Every line of the entries below from the one containing "Task: Click the bold tochi_jr display name" to the one containing "The height and width of the screenshot is (1087, 1120).", both ends included, must be written out exactly. No other line belongs in the answer.

[Supplied records — start]

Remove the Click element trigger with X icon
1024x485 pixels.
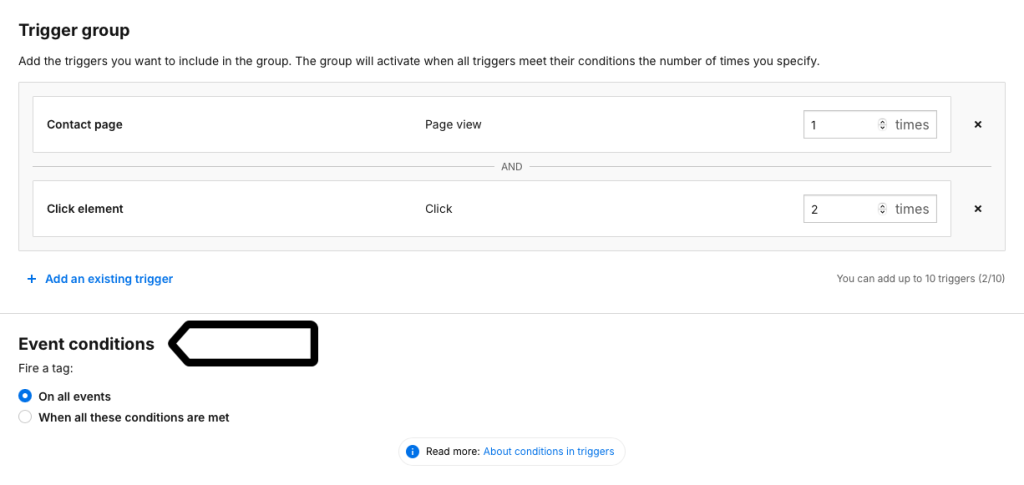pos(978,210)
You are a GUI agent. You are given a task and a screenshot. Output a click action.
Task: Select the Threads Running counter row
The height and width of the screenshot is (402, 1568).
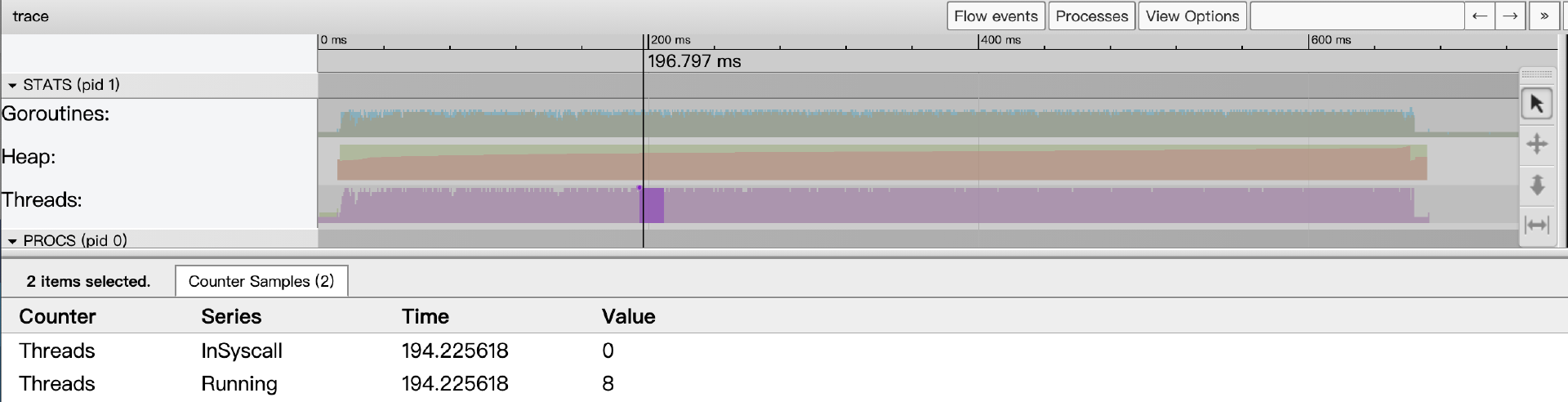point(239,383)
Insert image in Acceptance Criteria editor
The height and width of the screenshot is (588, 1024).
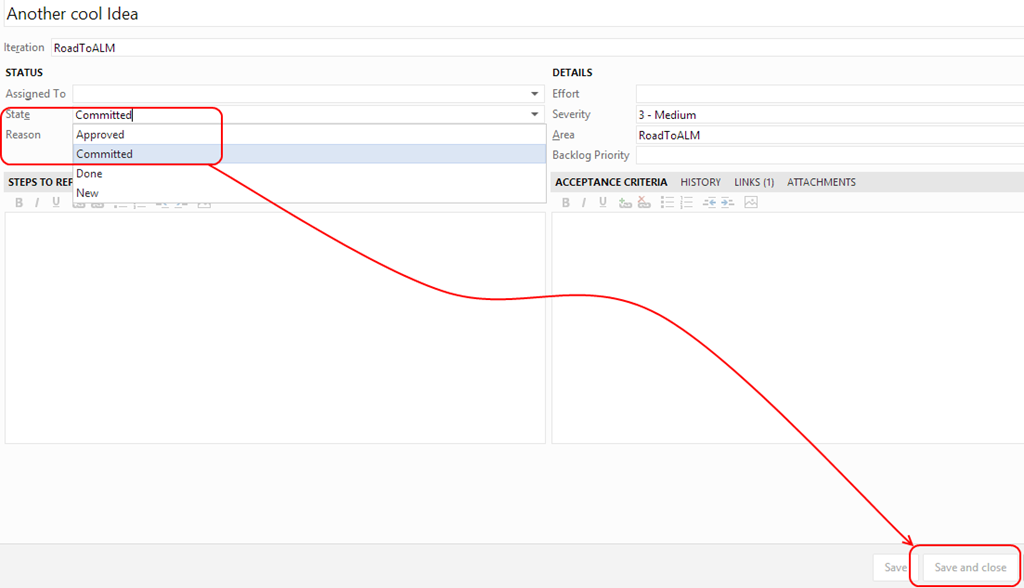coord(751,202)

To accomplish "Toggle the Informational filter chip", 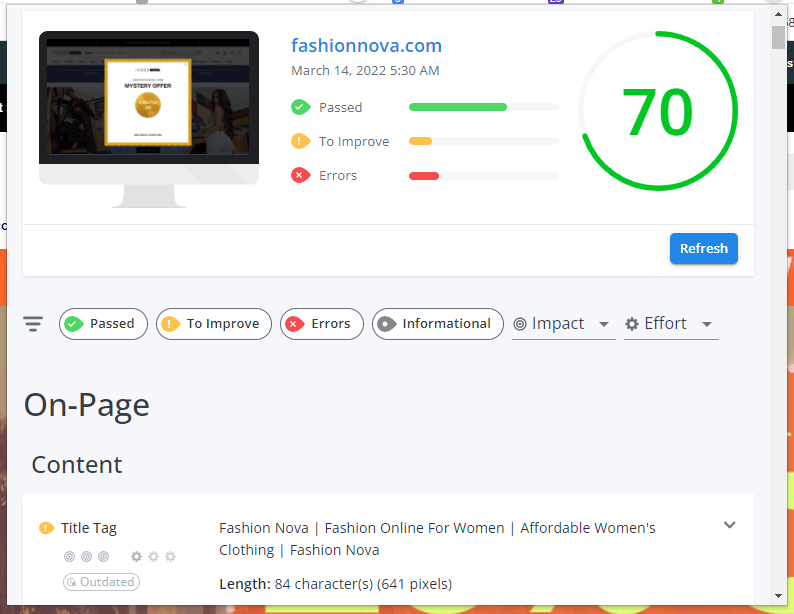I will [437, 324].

[Supplied records — finish]
[Supplied records — start]

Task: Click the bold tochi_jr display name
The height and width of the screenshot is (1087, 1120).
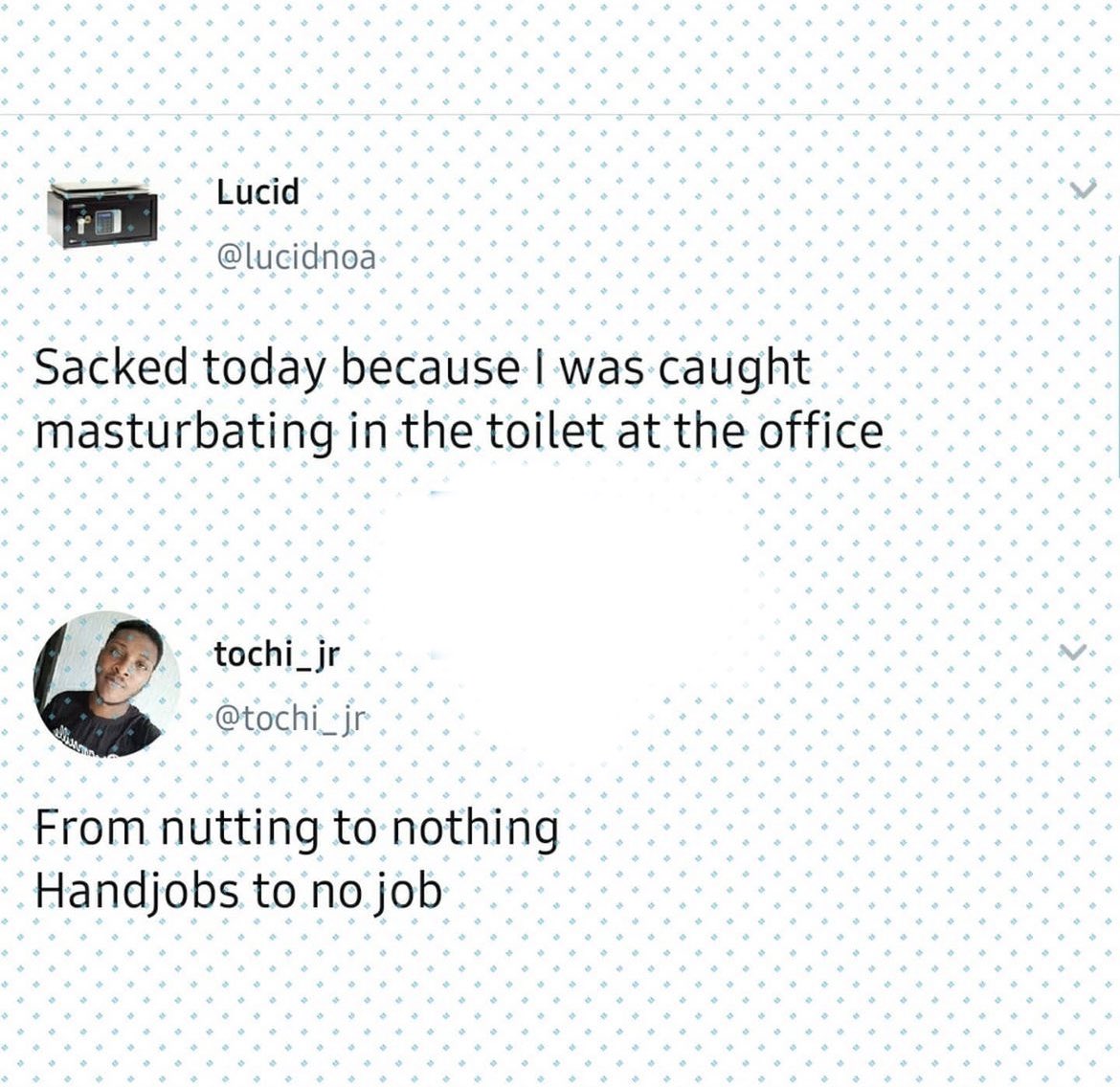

[Supplied records — finish]
[Supplied records — start]

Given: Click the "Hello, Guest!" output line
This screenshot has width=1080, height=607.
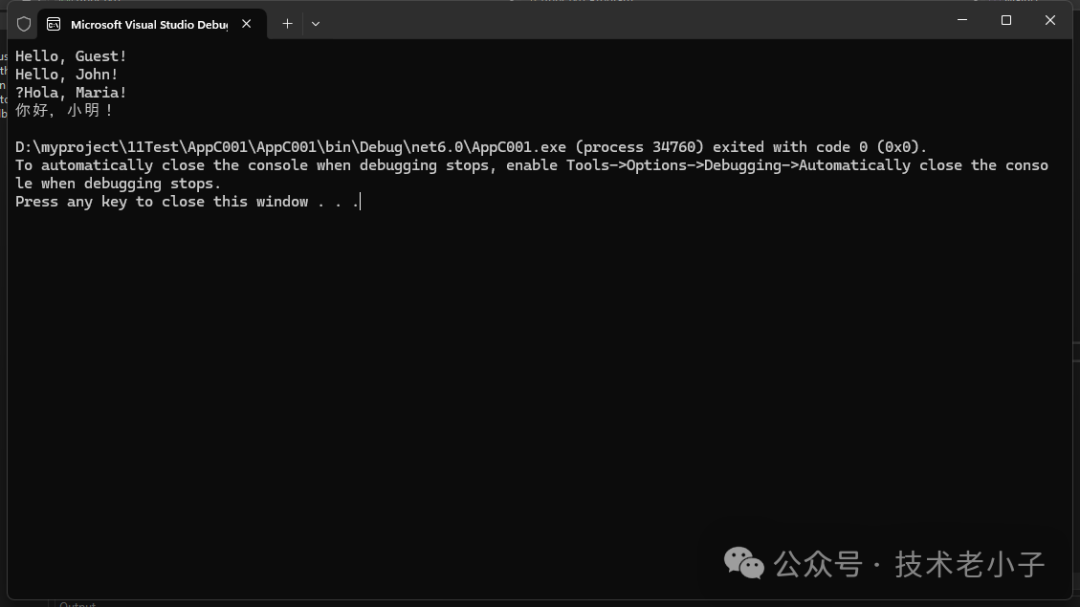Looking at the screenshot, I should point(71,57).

[Supplied records — finish]

#### Output for this task
Task: Click the bold tochi_jr display name
The height and width of the screenshot is (1087, 1120).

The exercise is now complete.